## [REQUIREMENT]
Below is some data. Retype exactly the lines starting at the one with "Task: Click the step 1 circle badge" and ending at the one with "The height and".

## [THE INPUT]
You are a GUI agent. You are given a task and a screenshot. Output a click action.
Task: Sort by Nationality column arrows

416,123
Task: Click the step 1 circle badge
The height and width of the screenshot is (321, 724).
--
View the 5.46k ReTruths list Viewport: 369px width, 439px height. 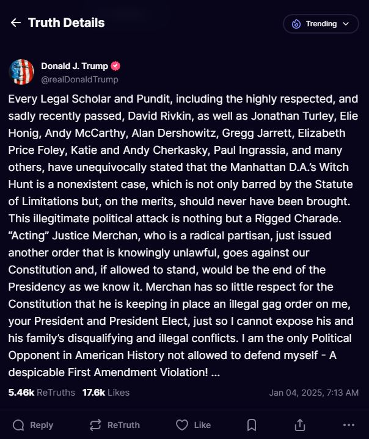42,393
...
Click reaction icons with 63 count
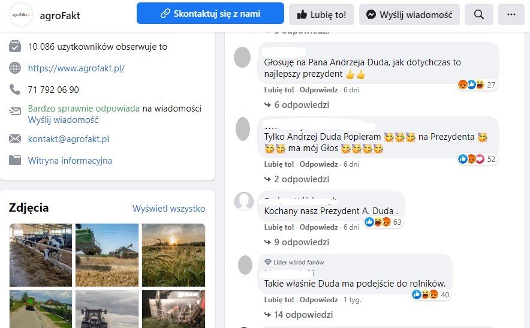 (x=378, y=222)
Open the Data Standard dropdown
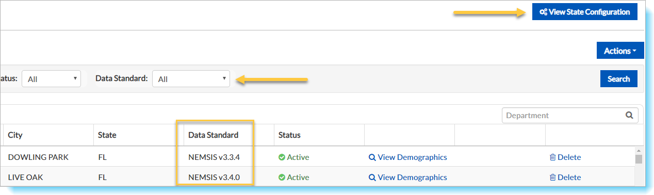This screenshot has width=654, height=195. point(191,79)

## [RESPONSE TO THE TASK]
Task: Click the step 1 circle badge
The height and width of the screenshot is (321, 724).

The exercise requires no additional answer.